Да, чуть не забыл… Верней, очень хотел забыть, но не получилось. В самом конце папки Ивана нашел файл с диском с надписью «третий фронт» и набросками для анализа сериалов. Что поделать, с традиционным ворчанием принялся за просмотр «культовых, рейтинговых серьяльчиков». Одно радовало — научился использовать линейку прокрутки и мышку ноутбука, для сокращения времени просмотра. Как начинается «мыло», смакование насилия, так называемой любви по-быстрому или чего-либо чисто эстетского, киношного, так и передвигал курсор на несколько делений вперед. Но как ни старался максимально сократить время просмотра, всё-таки пришлось изрядно потрудиться, чтобы не только вникнуть в суть сюжета, но и по ходу анализировать, делая пометки на бумаге.

Да еще… что тут лукавить, некоторые «топовые» сериалы так затягивали, что забывал о недавнем желании вовсе отказаться от огромных потерь драгоценного времени. Это явление называется, как я выяснил, — «подсесть на киношки», сделаться киноманом, что-то вроде алкоголизма или наркомании. Но вот однажды, когда я свалился в пропасть обвального сна от усталости, после просмотра за сутки трех сериалов, в моей гудящей голове прозвучали слова старца Иоанна: «А ты не забыл помолиться и поблагодарить?» И да, с утра прочел утреннее правило и затем весь день держал Иисусову молитву. Странное дело — во время просмотра следующего сериала меня стало подрывать желание комментировать события. Так, во время наступления уныния у героев фильма, я чуть не кричал: «Да помолись же ты, наконец! Ведь Господь никогда не бывает так близко к человеку, как вовремя страданий!» или «Вы что, сговорились! Чуть что, сразу к экстрасенсу!» В некоторых случаях приходилось возвращаться назад и пересматривать ключевой момент. Но зато восприятие углубилось, посыпались выводы, выходящие далеко за рамки сюжета.

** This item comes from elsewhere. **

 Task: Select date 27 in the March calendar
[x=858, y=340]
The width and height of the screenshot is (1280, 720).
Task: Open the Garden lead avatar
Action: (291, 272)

Вспомнил слова Ивана Павловича о необходимости открытия третьего фронта, о направлении огромных финансовых и информационных потоков в данную область искусства. Он также говорил, что нас там пока нет, мы упускаем возможность воздействия на медийную сферу, хотя бы в смысле безопасности. И еще, меня с одной стороны удивил профессионализм зарубежных кинодеятелей, а с другой стороны — позорное дилетантство наших киношников. У тех — медленный темп, позволяющий погрузиться в атмосферу, умение держать паузы, афоризмы в каждой реплике, красивые талантливые актеры… У наших — истерики, прыжки, гримасы, вопли, пошлость — и надоевшие физиономии полусотни бесталанных актеров, перетекающие из одного сериала в другой. В сети нашел отчет о заседании сценаристов. Там актриса, нынешний депутат Елена Драпеко набросилась на драматургов: что за чушь вы пишете, неужели не стыдно? На что гениальные сценаристы понуро отвечали: да у нас столы забиты отличными сценариями, а покупают только «чернуху и пошлятину». Значит, и здесь война, и правильно сказал летописец — на этом фронте мы отступаем.